Les décisions d’achat et comportements individuels dictés par la météo se diffusent largement dans l’économie. L’activité de secteurs entiers et d’entreprises de toutes tailles, fluctue au gré du temps qu’il fait et des anticipations du temps qu’il va faire.

Philippe Verdier

En association avec Meteo Protect, Philippe Verdier, chef du service météo de France 2, dévoile comment la météo pèse sur la vie économique quotidienne des français.

Episode 1 – 30 septembre 2013

Focus de la semaine : le prêt-à-porter

Septembre, c’est la rentrée, mais c’est aussi l’arrivée dans les vitrines des collections automne-hiver du prêt-à-porter. La météo est un élément capital. S’il ne fait pas froid, les clients potentiels retardent leurs achats. Si l’été se prolonge indéfiniment dans les premiers mois d’automne, et que la température s’installe durablement au-dessus des normales saisonnières, les vêtements chauds restent en rayon. Au printemps, c’est l’inverse. C’est lorsqu’il fait anormalement froid que les vêtements d’été ne trouvent pas preneur.
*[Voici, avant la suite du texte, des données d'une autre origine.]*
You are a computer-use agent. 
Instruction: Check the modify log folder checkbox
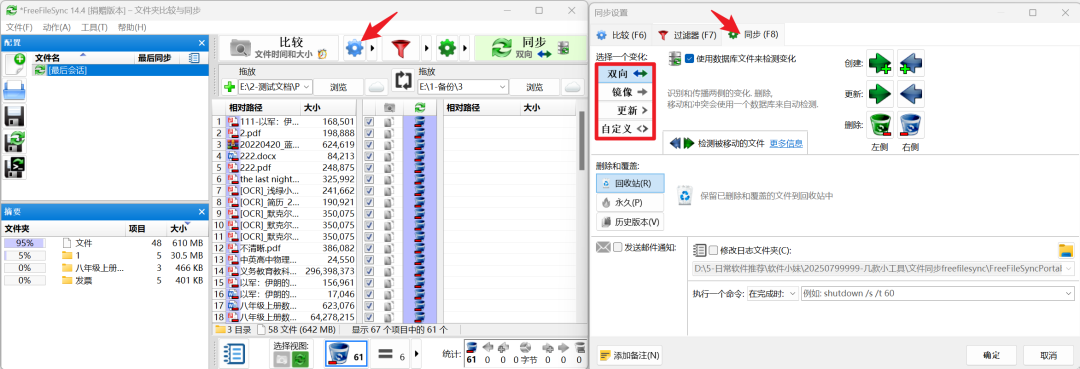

Le secteur du prêt-à-porter en France pèse 30 milliards d’euros, qui se répartissent entre les vêtements Femmes (50% des ventes), Hommes (30%) et enfants (20%). Suivants les circuits de distribution, l’influence de la météo n’est pas la même. Mais c’est surtout entre homme et femme que la différence est la plus notoire : dans le prêt à porter féminin, 1°C en moins au printemps peut coûter jusqu’à 8% des ventes contre 2% pour les vêtements masculins. En automne, 1°C peut coûter jusqu’à 7% au rayon femme contre 3% au rayon homme.

Ce soir sur France 2, Philippe Verdier a rappelé qu’en Mars 2013, l’anomalie de température de -1,5°C s’est traduit par -7,1% des ventes de prêt-à-porter soit  € 183 millions. En Septembre 2013, la saison Automne-Hiver débute dans un contexte de températures plutôt clémentes et donc défavorables au textile. La température moyennée sur la France indique une température supérieure à la normale de +0,3°C qui se traduit par -1,1% des ventes soit  € 28 millions.  Il y a à peine 2 ans, nous vivions le deuxième automne le plus chaud depuis le début du XXème siècle, le plus chaud étant en 2006 et le 3ème plus chaud en 2009.